Source extract start

There will never be another band like them.
Steve Pereira: I've heard of The Cramps, but to the best of my knowledge had not heard anything by them. So I thought this would be interesting. However, I've now played the album, and I want that part of my life back!
This is very poor stuff. I get it's a joke, but it all feels so dated, and it's so badly done, it remind me of sixties gimmick bands like Screaming Lord Such. Tedious stuff. Poor songs, poorly played, and poorly produced. Not even as good/bad as Lord Such!
A Date With Elvis is genuinely bad: dull gimmicky trivia devoid of talent. It did, however, get me to play the original A Date With Elvis, which is a compilation album of Elvis's Sun recordings. Wow! What a great album that is!
Chris Elliott: This is an interesting choice. Probably not where I'd begin with The Cramps but equally its not quite as raw and the edges have been smoothed off a little compared to their first two albums. Not to be taken seriously - played loud and enjoy. Gloriously primitive surf/rockabilly played by punks. My reservation is they're a band who pretty much nailed their "thing" on the first album and never really went anywhere better afterwards. Equally a Cramps record is a Cramps record - you won't forget it - whether you get it is a seperate thing.
Mark Russell: Saw them on this tour. Brilliant album.

Source extract end
Records provided start

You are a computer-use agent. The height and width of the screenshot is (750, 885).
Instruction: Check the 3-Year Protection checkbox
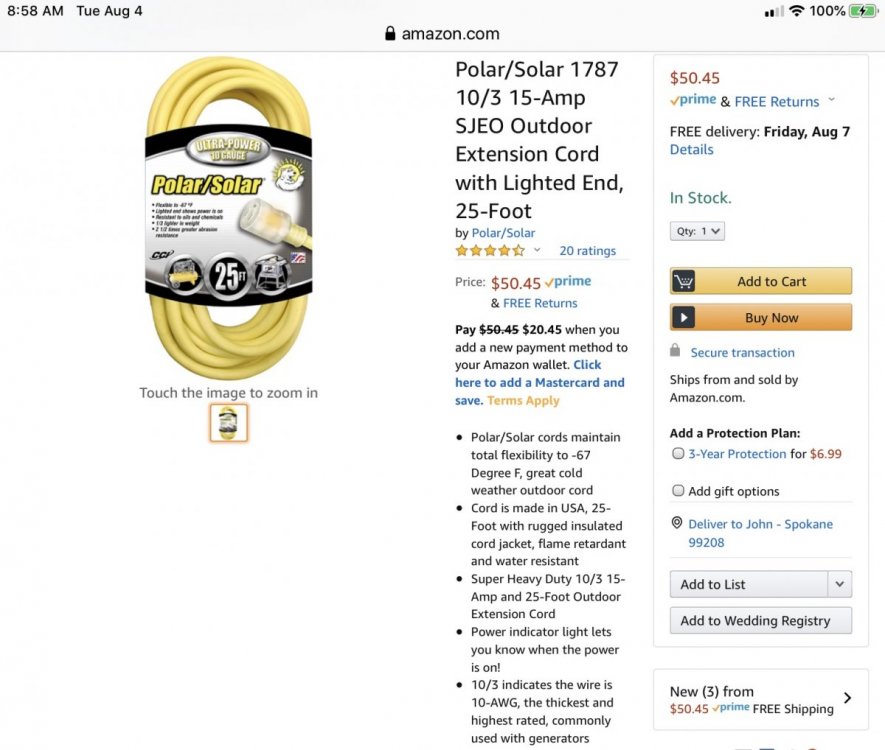pyautogui.click(x=678, y=454)
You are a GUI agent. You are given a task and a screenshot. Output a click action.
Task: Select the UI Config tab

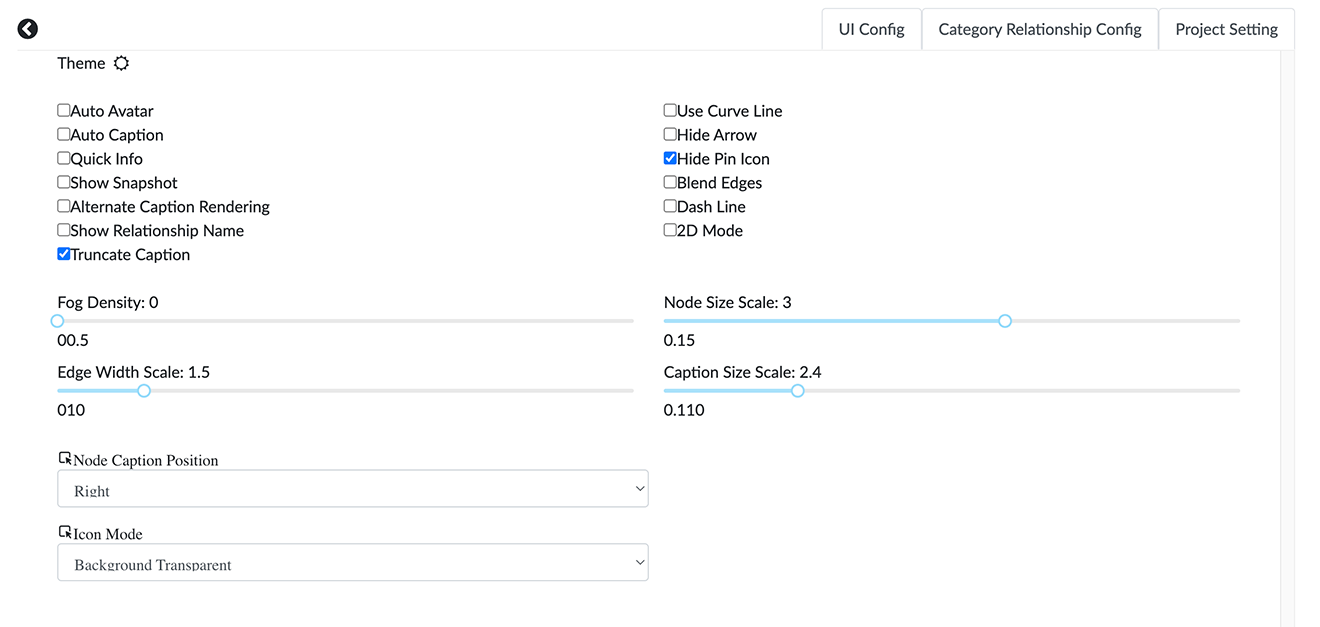click(x=871, y=29)
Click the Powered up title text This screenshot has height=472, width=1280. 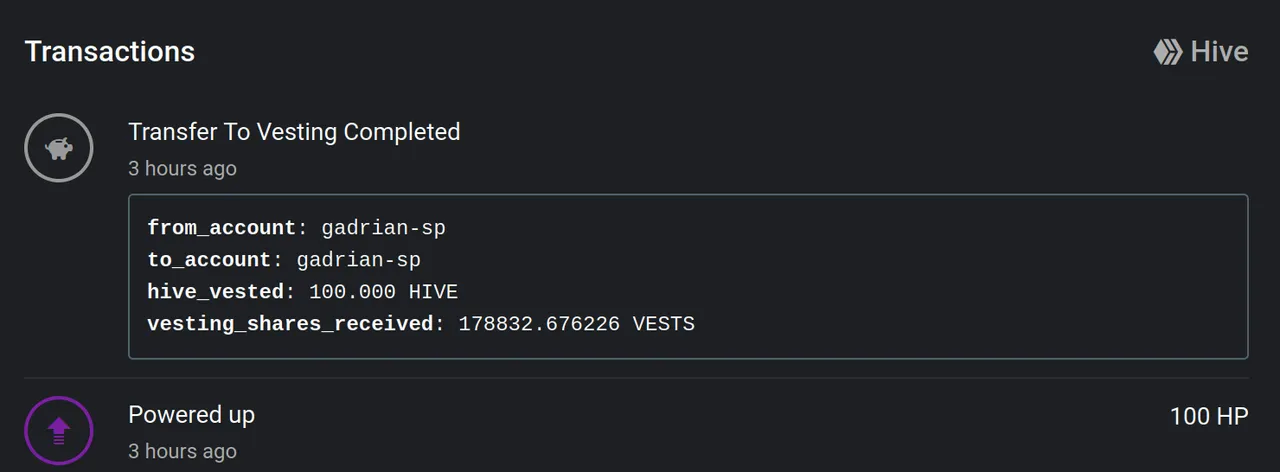coord(191,415)
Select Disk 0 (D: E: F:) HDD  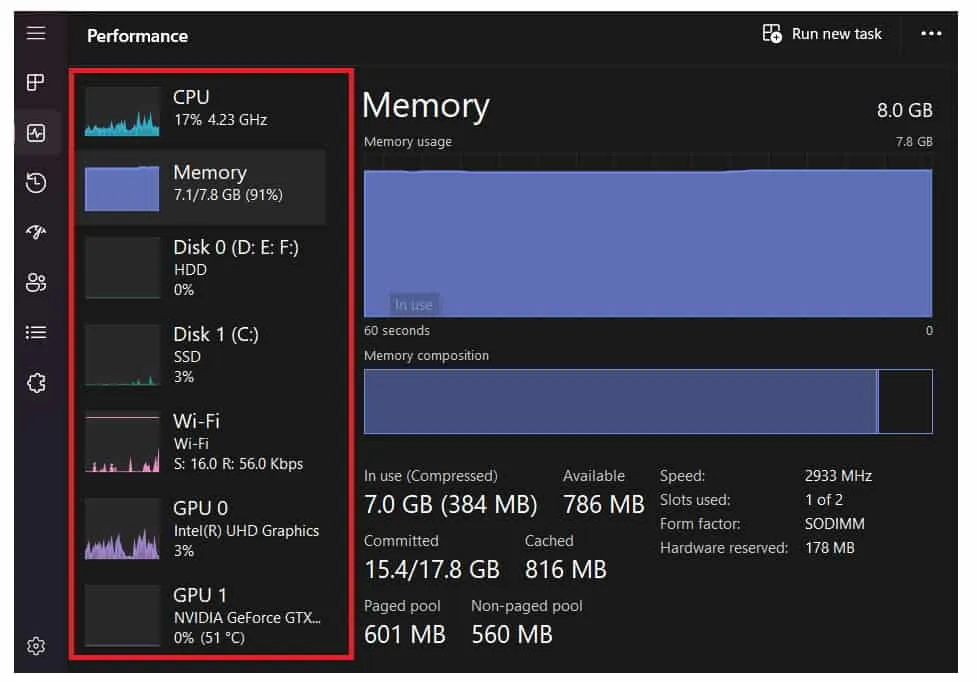tap(202, 268)
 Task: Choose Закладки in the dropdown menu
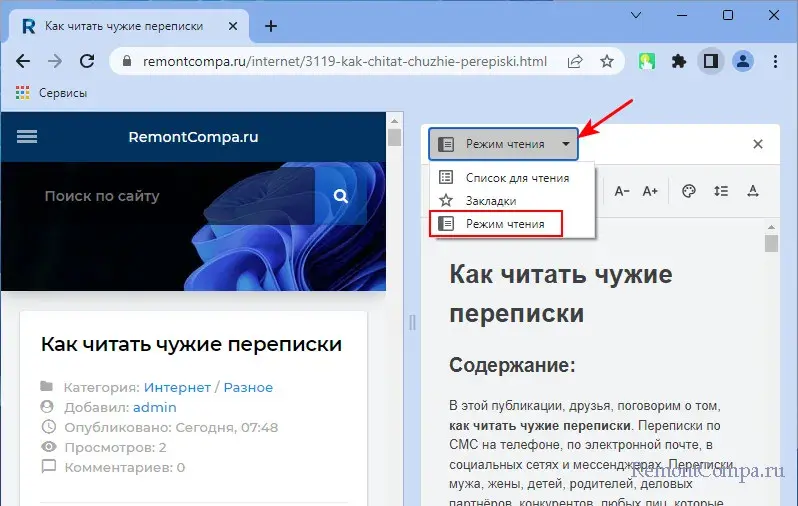[x=491, y=200]
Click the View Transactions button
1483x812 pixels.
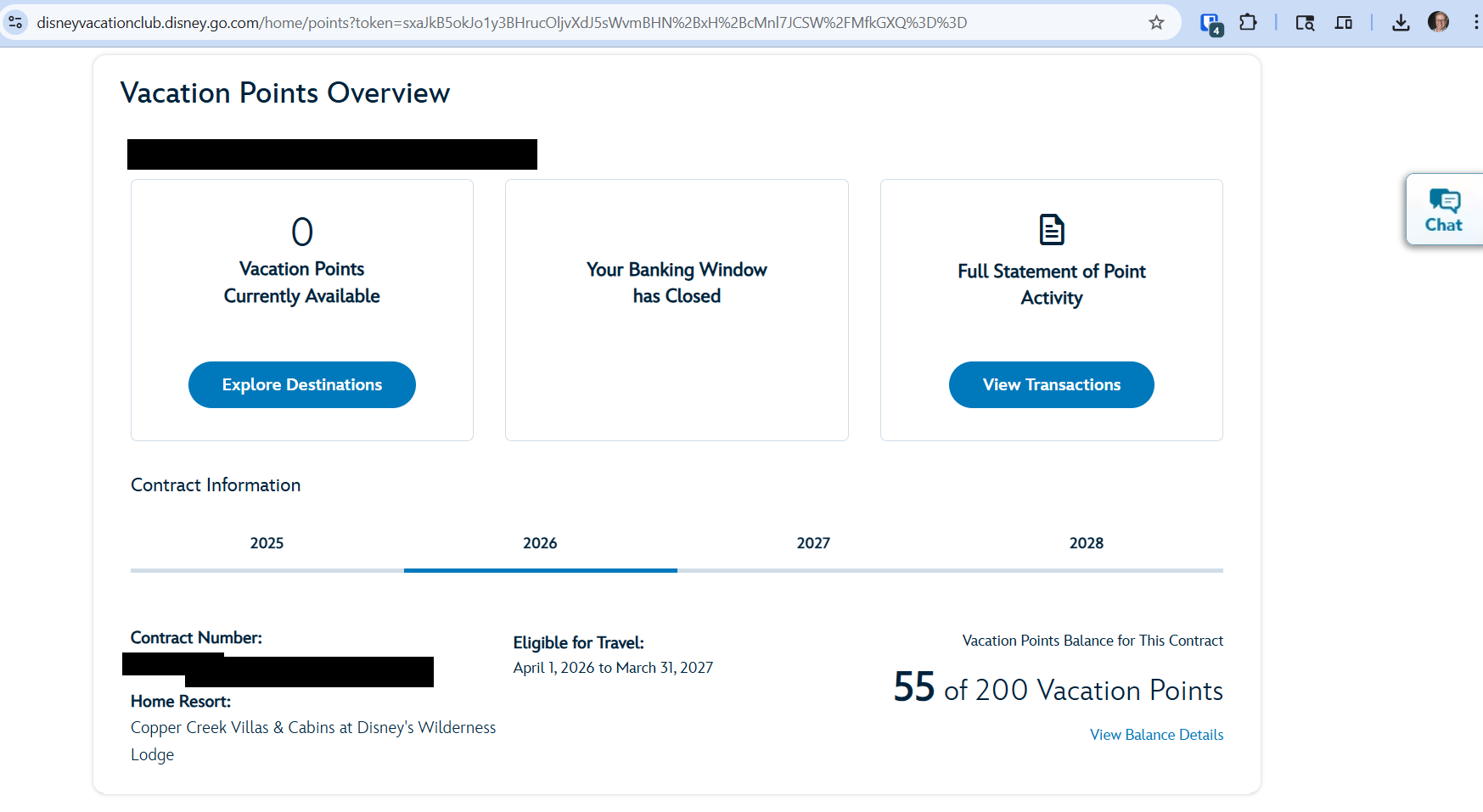click(x=1051, y=385)
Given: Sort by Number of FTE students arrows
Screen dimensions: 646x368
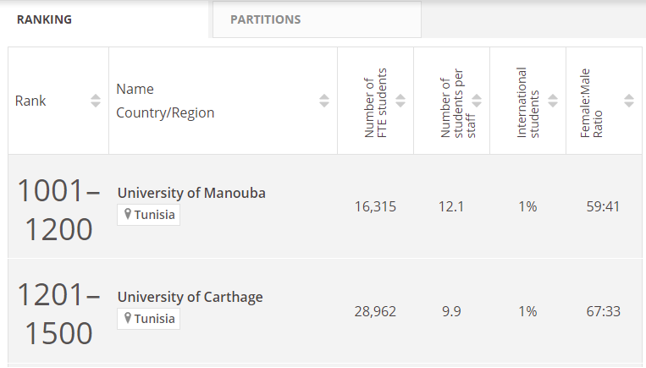Looking at the screenshot, I should pyautogui.click(x=400, y=101).
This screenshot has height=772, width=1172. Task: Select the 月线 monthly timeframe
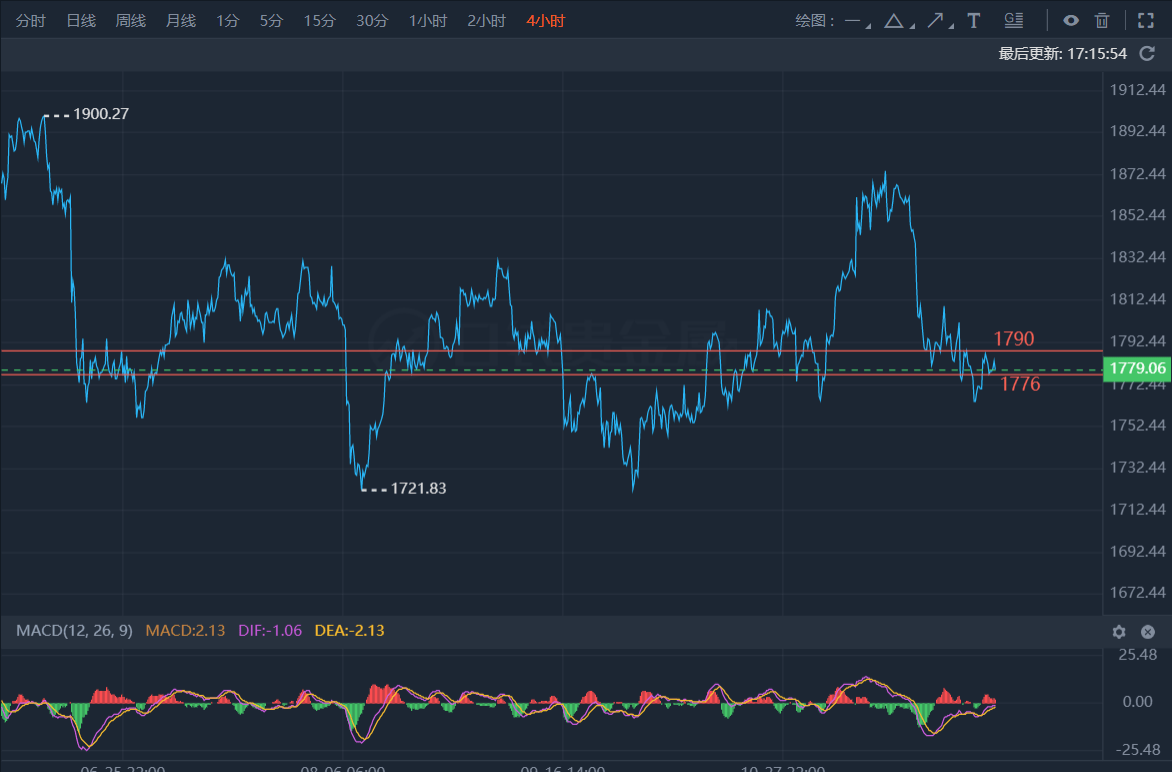(x=180, y=21)
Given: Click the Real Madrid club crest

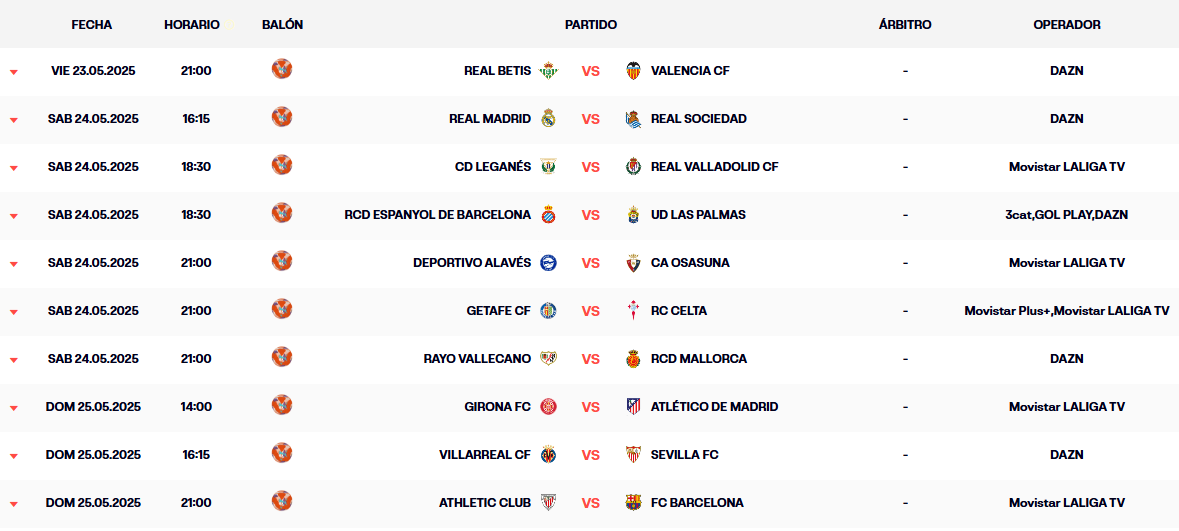Looking at the screenshot, I should point(548,119).
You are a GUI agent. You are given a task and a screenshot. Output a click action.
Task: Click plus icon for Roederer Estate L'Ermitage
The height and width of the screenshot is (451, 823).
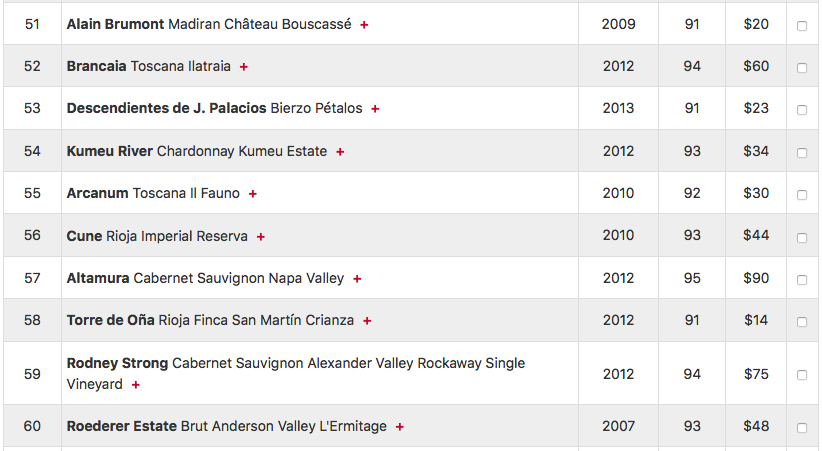[x=399, y=427]
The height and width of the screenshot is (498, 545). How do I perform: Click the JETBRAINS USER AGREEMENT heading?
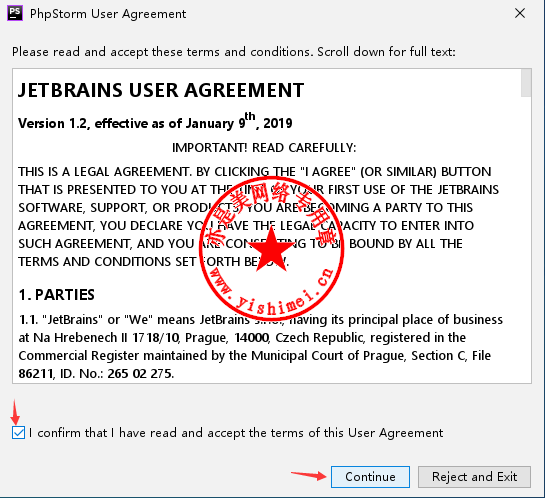point(161,90)
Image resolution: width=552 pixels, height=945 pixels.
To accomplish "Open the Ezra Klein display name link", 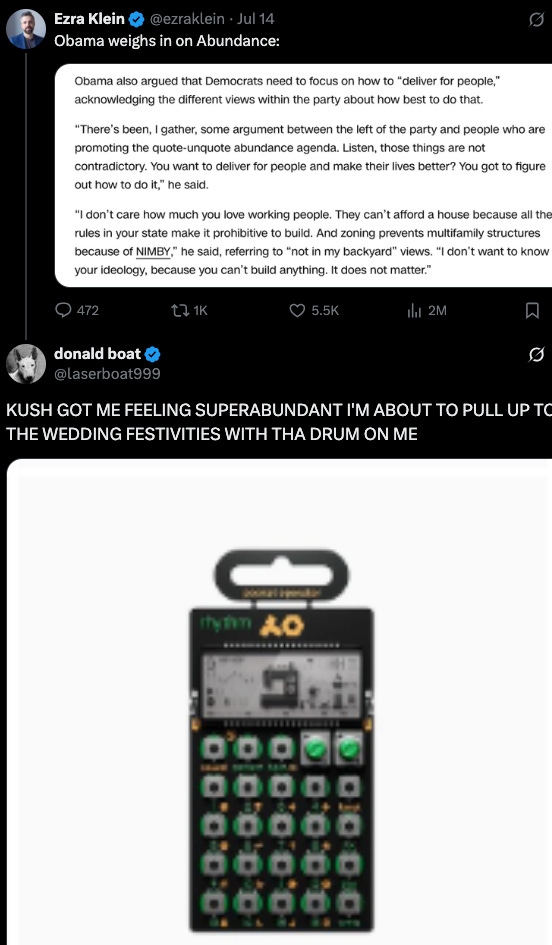I will [89, 19].
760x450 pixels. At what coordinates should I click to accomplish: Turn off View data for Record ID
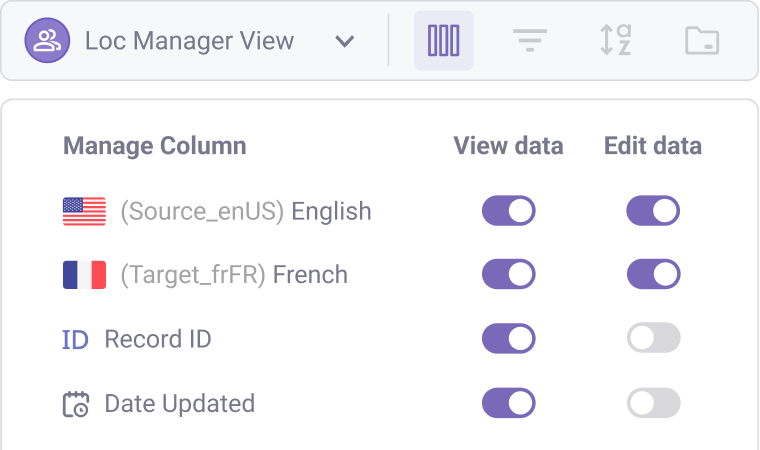[x=508, y=338]
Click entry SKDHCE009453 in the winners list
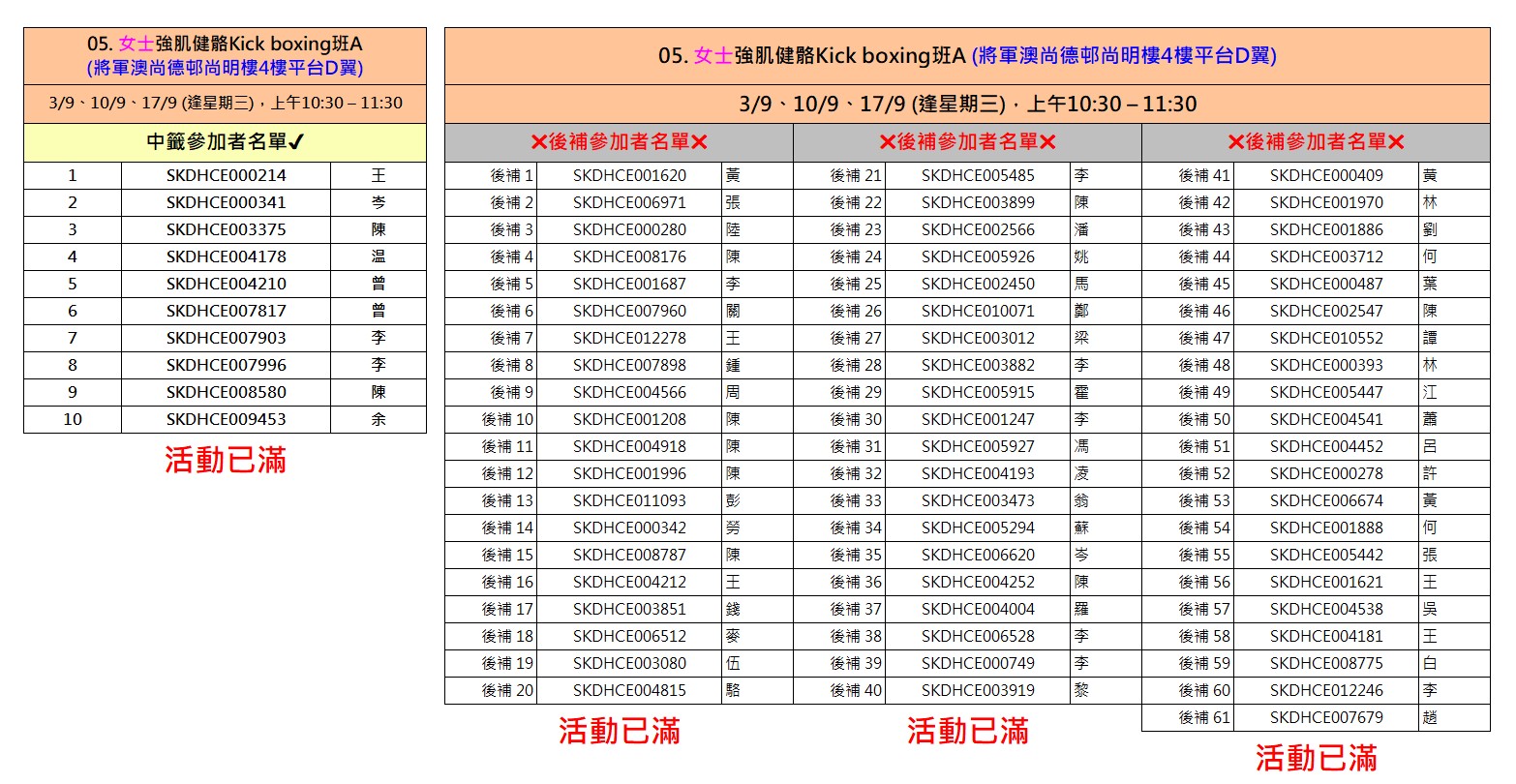The height and width of the screenshot is (784, 1516). point(226,419)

Records provided end

_Direction_:
Answer these questions using the reviews of The Cramps album.
1. What does Steve Pereira say the original A Date With Elvis is a compilation of?
2. Chris Elliott says the edges have been smoothed off compared to which of the band's records?
3. What does Mark Russell say he saw the band on?

_Right answer_:
1. Elvis's Sun recordings.
2. Their first two albums.
3. This tour.